A wealthtech firm managed to handle the deluge of panic enquiries at the beginning of the pandemic comfortably—through marcom digitalization.

A retail investment platform that provides personalized wealth management and investment solutions needed a better way to send SMS and email messages that could be personalized without requiring specialized IT and software engineering teams to tweak the coding and go through long software lifecycle testing.

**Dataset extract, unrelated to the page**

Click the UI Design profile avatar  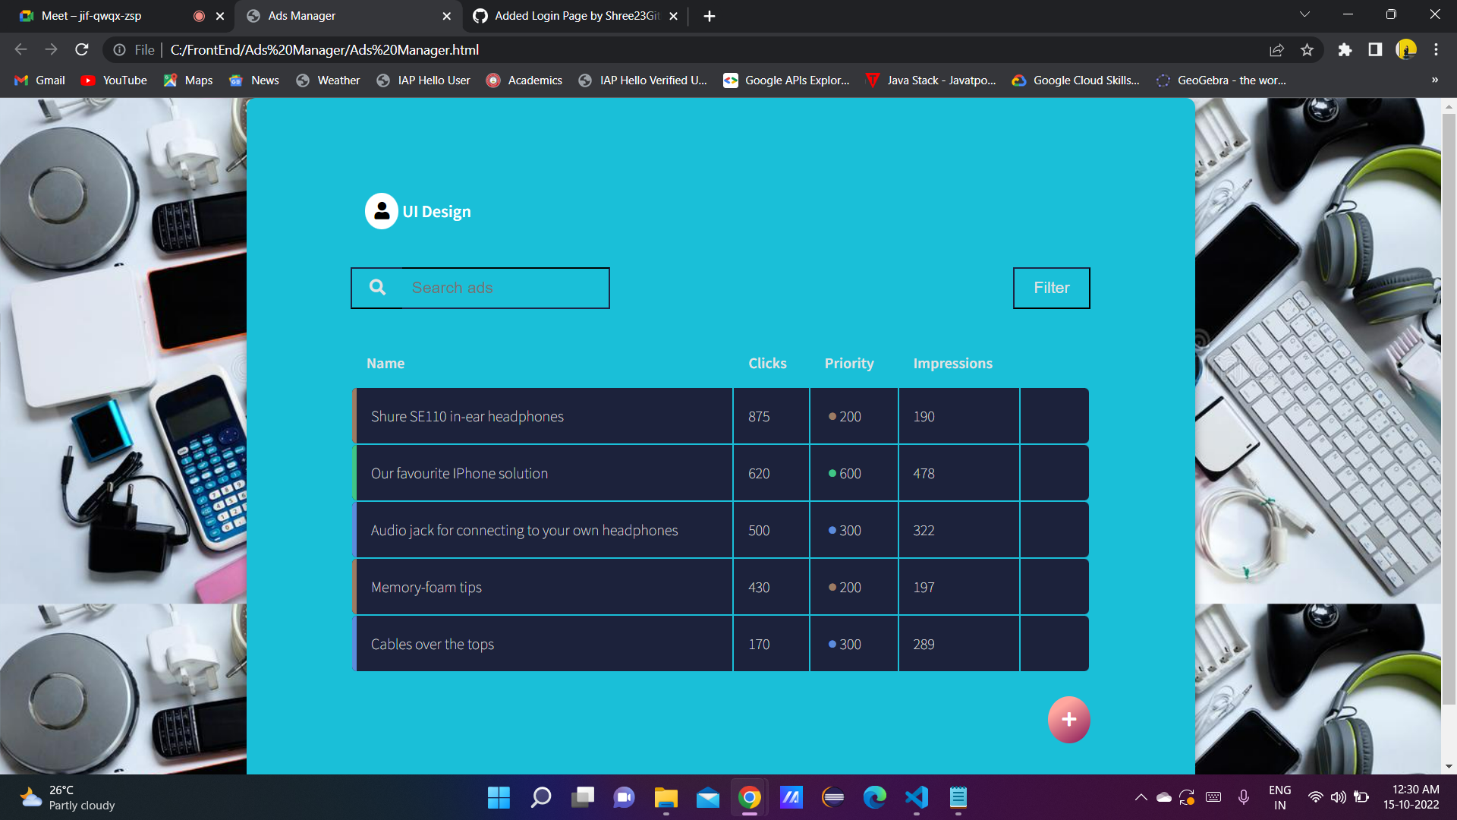point(381,211)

The firm turned to its customer engagement vendor for answers, and staff were soon using a flexible and secure user verification Application Programming Interface (API) to authenticate clients in outreach campaigns through auto-generated, one-time-password SMS messages. Making the SMS message contextualized to fit specific scenarios for each client was also made easier through this upgrade.

For the email marketing communications system, improvements were made to allow staff to turn personalization suggestions into actual features in the system without having to involve the engineering and QA team. According to Junxu Lye, Chief Product Officer, Endowus, the abovementioned investment firm: “It doesn’t require a tech with specialized skills: our team can go in and make a change, visualize it, test it and then send it out. That increases our productivity. Because it’s so easy, anyone on the team can have a creative idea for something to communicate, and we can easily try it out and test it before it goes into the system.”

The improvements helped the wealthtech firm to deal with a surge in customer inquiries during the onset of the COVID-19 pandemic in 2020, allowing its marketing teams to respond swiftly without compromising on customer experience.

The customer success team was closely involved in the project and quickly began to see results. “They saw that our relationships with clients were taken to a deeper level in less time. Our text messages were more contextualized and fit the specific scenarios the client needed to establish them on their journey with Endowus.”

Lye said that Twilio—the customer engagement platform they were using and upgrading—had been an integral part of the firm’s ability to expand its product offerings: “When you communicate easily and personally to people, that helps them trust your organization.”